ODILE DECQ

business-incubator-odile-decqQuando ha deciso di voler diventare architetto?

Volevo studiare qualcosa nel campo dell’arte subito dopo la mia maturità. Ho incontrato gli studenti dalla scuola di architettura ed ho scoperto che, pur non avendo un background scientifico, sarebbe stato possibile intraprendere tale percorso. Mio padre non credeva che una donna potesse scegliere questa carriera; invitò un architetto a pranzo il quale riteneva che l’approccio pragmatico di una donna sarebbe tornato utile nel disegno di cucine e armadi!

Quali le esperienze più significative della sua formazione?

L’unico stage che ho fatto durante i miei studi era in ufficio da Mogens Prip Buus, che era il capo dello studio di Jorn Utzon durante l’Opera House di Sydney. Il mio stage era con altri studenti, tutti americani, ed eravamo circondati da modelli e disegni. Fu un mese fantastico nonostante ho dovuto lavorare durante i miei studi per essere in grado di vivere a Parigi. Poi ho conosciuto Philippe Boudon; nel suo studio ho trascorsi quattro anni approfondendo teoria e metodo ed incontrando architetti internazionali che passavano attraverso il suo ufficio per spiegare il loro metodo. Anche quella fu una grande esperienza!

Come nasce un suo progetto? Che peso hanno analisi e intuizione?

Entrambi sono molto importanti. Sono stata associata con B. Cornette per molti anni che aveva una pregressa formazione medica. Con lui ho appreso quanto sia importante l’analisi prima della diagnosi. Ma l’intuizione è parte essenziale del processo progettuale. Sempre più, descrivo il mio cervello come un grande scaffale dove i libri sono tutti in disordine. La mente è così impressionante da riportare connessioni inattese. In quel momento arriva quello che io definisco “il flash creativo”.

Quanto ha influito il disegno digitale sul modo di lavorare? Che peso ha lo schizzo nella sua maniera di progettare?

Nel mio ufficio iniziamo i nostri progetti facendo modelli di studio a mano. Il digitale viene abbastanza presto nel processo, ma non per il concepimento. Parlo con la gente attraverso schizzi. Personalmente non uso il computer per la progettazione.

Quanto la fase di cantiere incide sul risultato finale?

Il processo del concepimento non finisce quando inizia la fase di costruzione.

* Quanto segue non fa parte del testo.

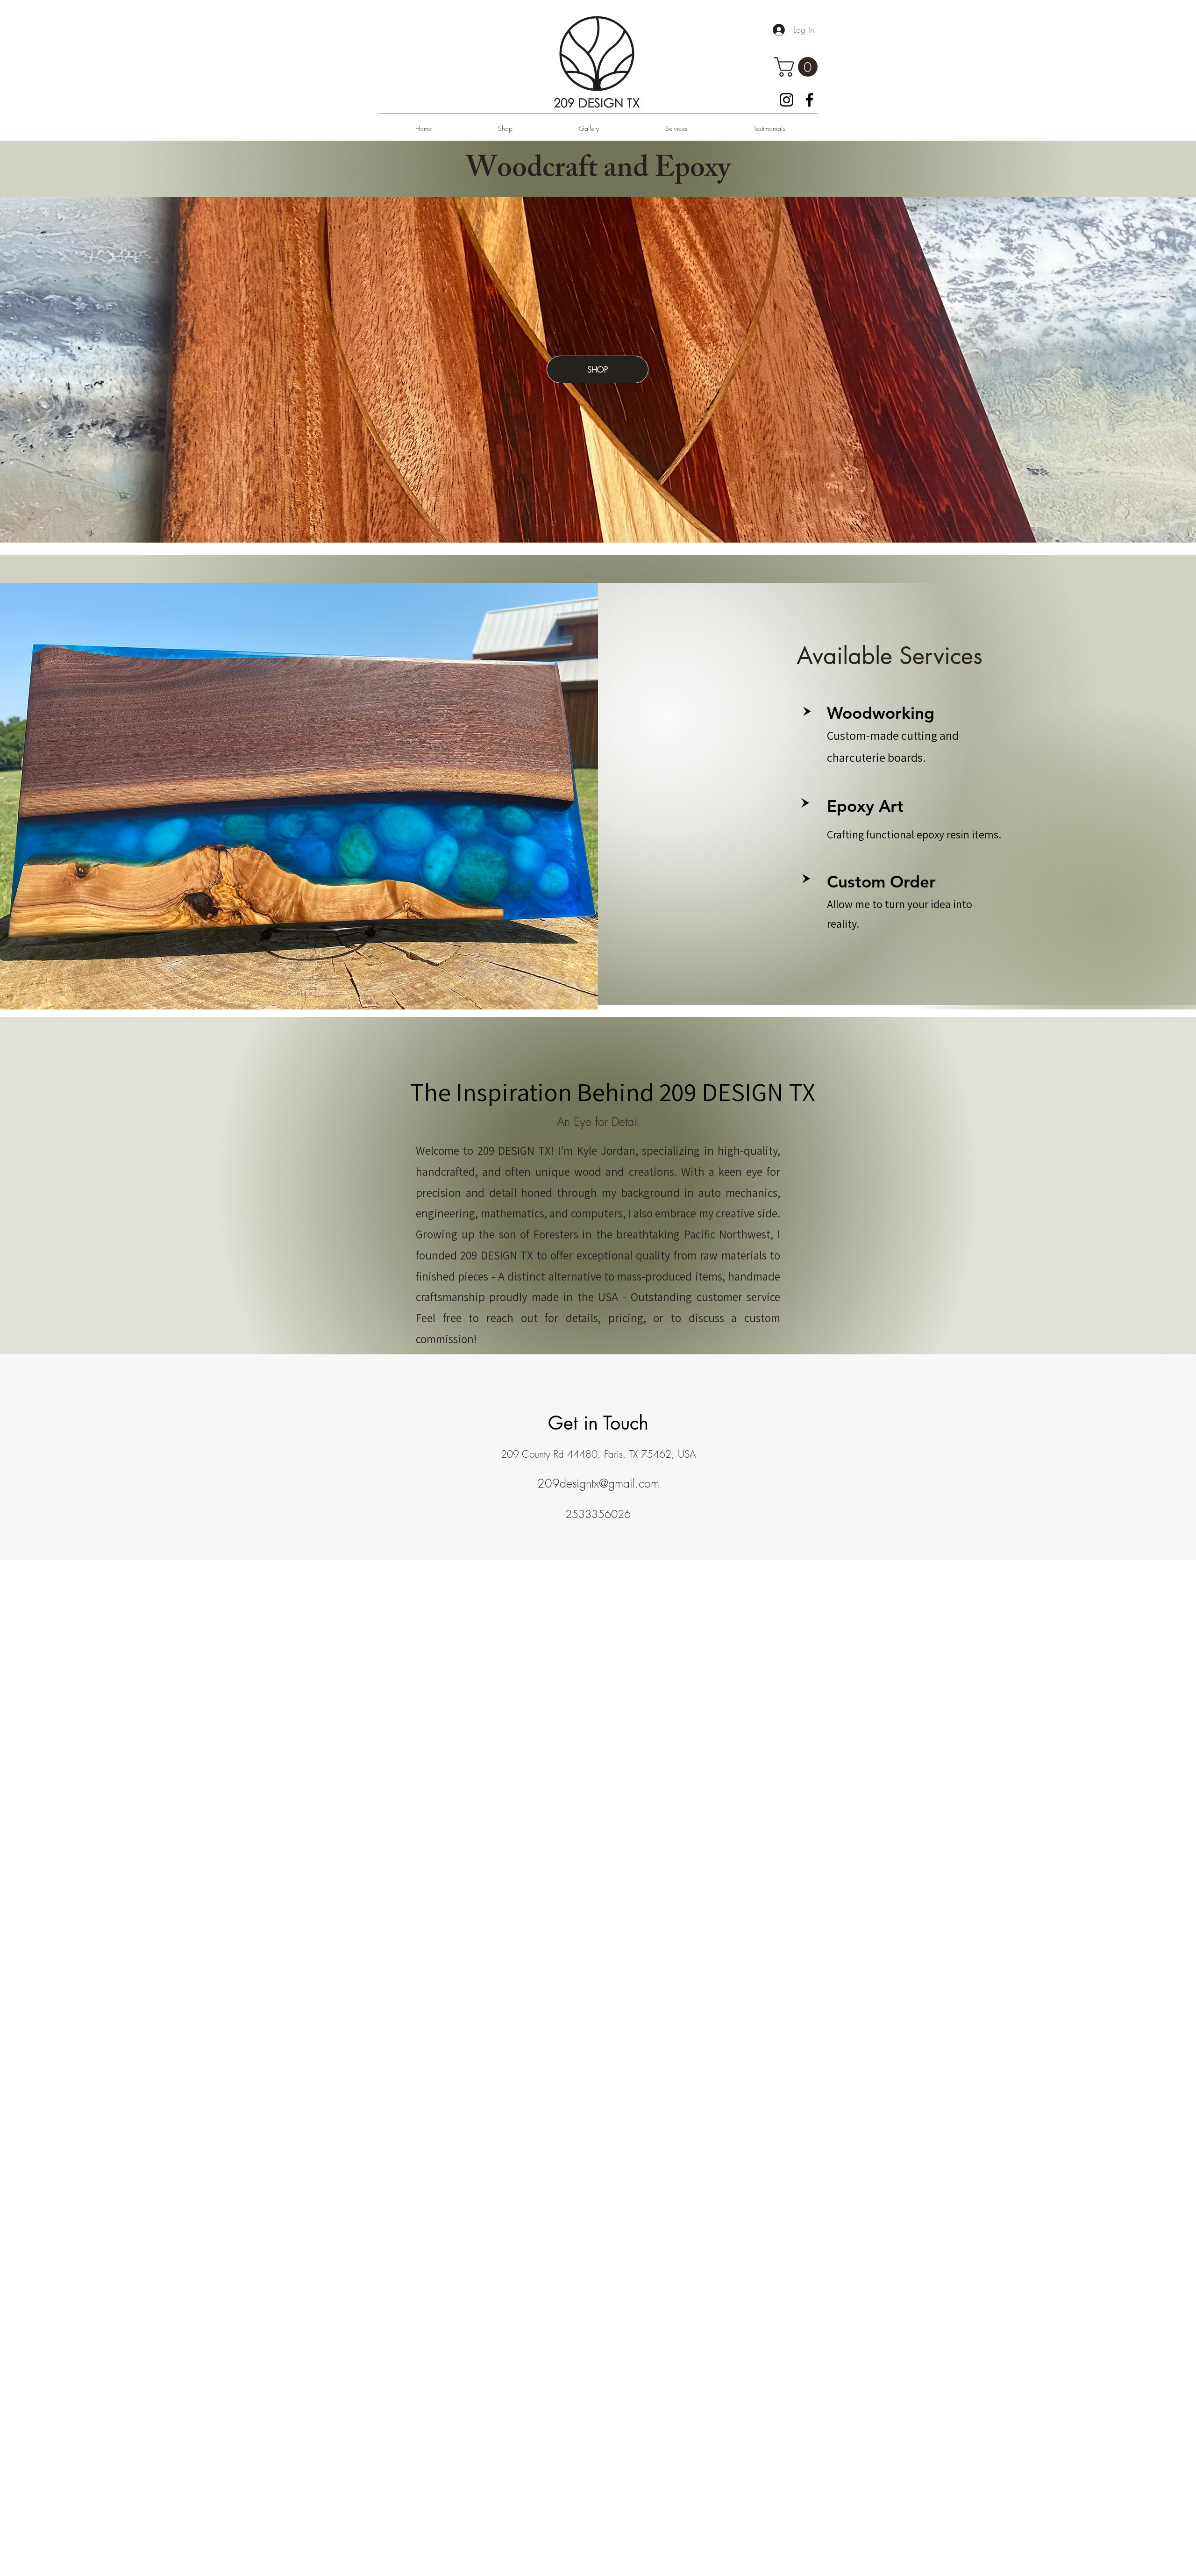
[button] (798, 67)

Ma si aggiungono altri dettagli che possono cambiare tutto. Vado molto spesso sul sito durante la fase di costruzione per capire l’orientamento da adottare per alcune fasi di completamento come i colori, i dettagli e molto altro.

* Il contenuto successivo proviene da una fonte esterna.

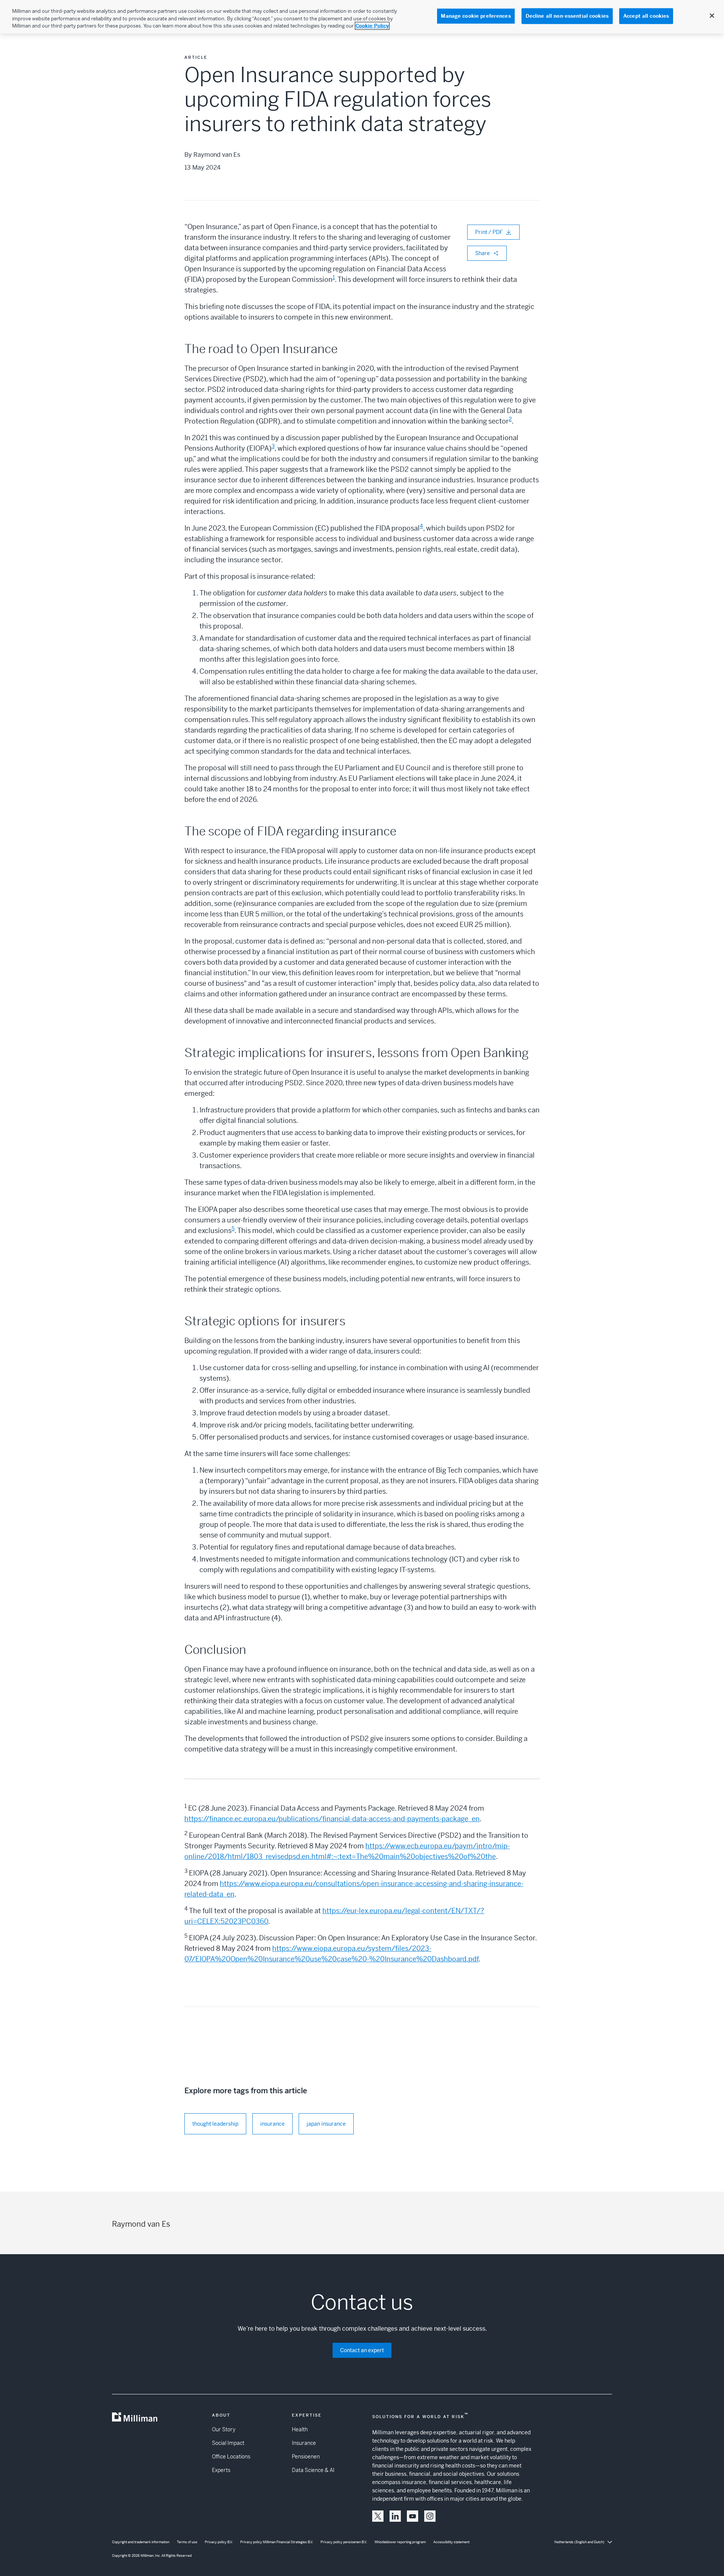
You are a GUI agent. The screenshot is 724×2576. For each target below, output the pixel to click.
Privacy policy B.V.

Preferisce lavorare con il pubblico o con il privato?

Non importa, sono entrambi interessanti. Molto dipende anche dalle relazioni personali che si stabiliscono con i clienti.

Come riesce a bilanciare l’uso di materiali tradizionali e quelli più vicini alla recente tecnica delle costruzioni?

Costruisco prevalentemente strutture in acciaio e vetro. Sono consapevole dell’importanza della tradizione ma resto affascinata dalle potenzialità costruttive che alcuni materiali sono capaci di estrinsecare. 

Quale il progetto che più la rappresenta o quello al quale è più legato?

A questa domanda io rispondo sempre “il prossimo”! Non sono una persona statica, vado oltre, questo è il motivo per cui sono più interessata a ciò che accadrà domani rispetto al passato.

Il tema con il quale spera di confrontarsi nel prossimo futuro o quali i progetti già in divenire?

Il benessere dell’uomo. Questo è sempre stato il compito principale degli architetti, ma alcuni hanno perso tale obiettivo nel loro lavoro. Abbiamo bisogno di tornare ad essere in grado di proporre un mondo migliore per il domani. Quando dico questo non è solo una questione di sostenibilità, ma anche una capacità utile a migliore l’esistenza delle persone.